Top of PROVIDED DATA

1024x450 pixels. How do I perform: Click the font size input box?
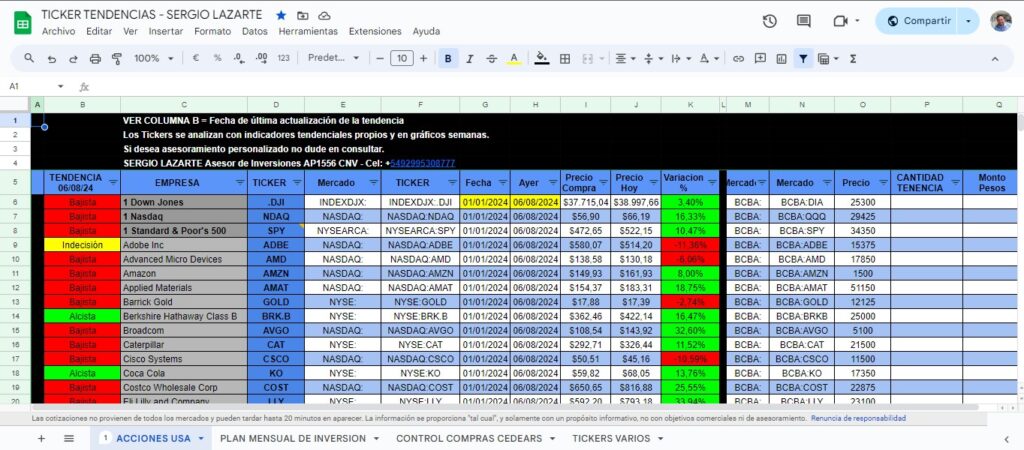point(401,59)
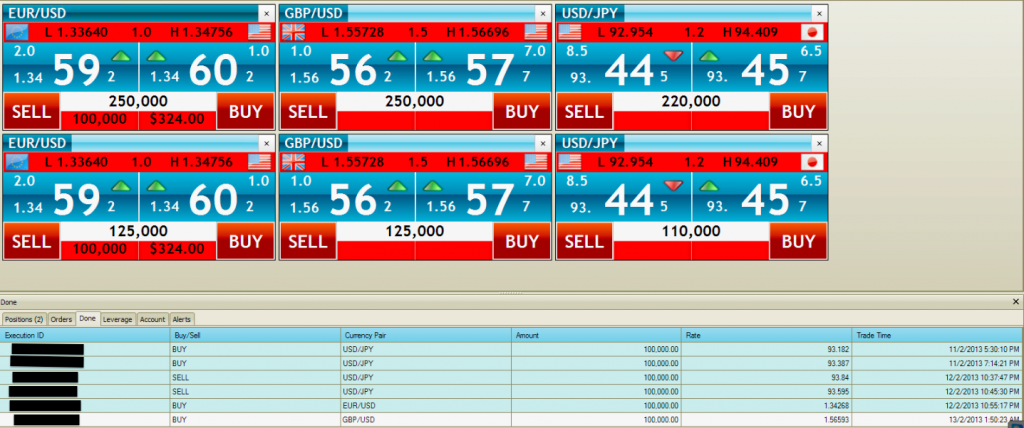Open the Orders tab
Screen dimensions: 1024x428
pyautogui.click(x=62, y=319)
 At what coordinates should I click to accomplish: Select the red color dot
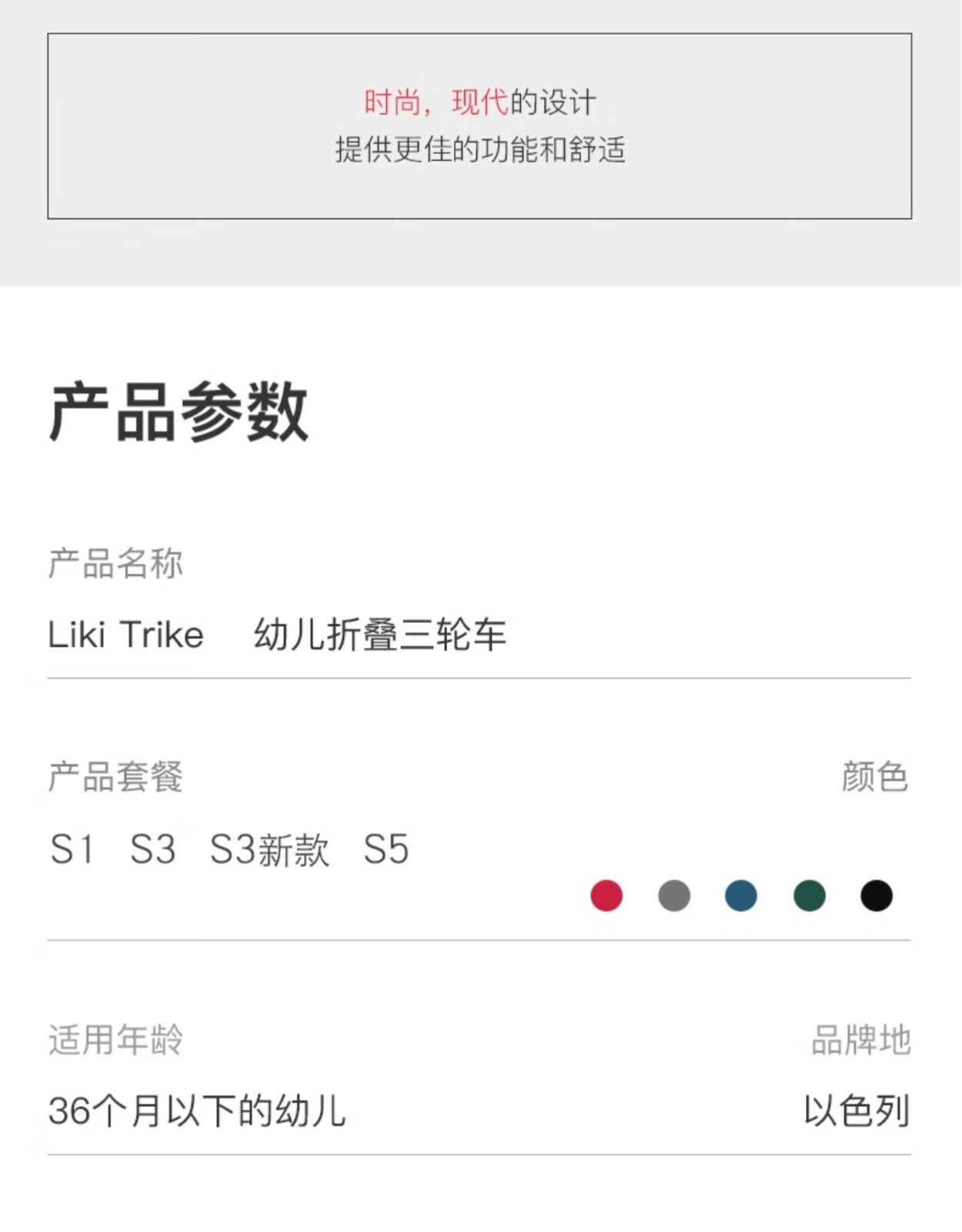606,896
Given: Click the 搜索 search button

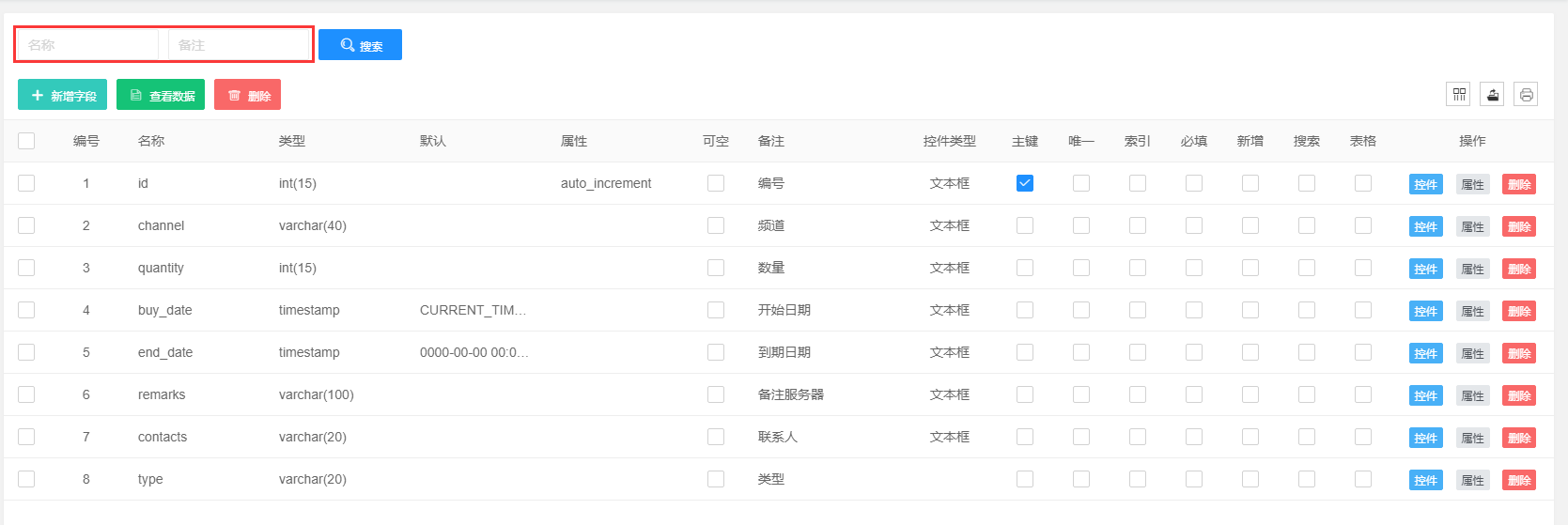Looking at the screenshot, I should (x=360, y=45).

Bottom of PROVIDED DATA

-- WHAT TO DO --
Could you return exactly the lines starting with the one that contains "At what coordinates" and ending with the last line of the data above? Leave the pictures out.

-- SOLUTION TO THIS PROBLEM --
 At what coordinates should I click to accomplish: Select the red color dot
606,896
Given: Click the 搜索 search button

Looking at the screenshot, I should (x=360, y=45).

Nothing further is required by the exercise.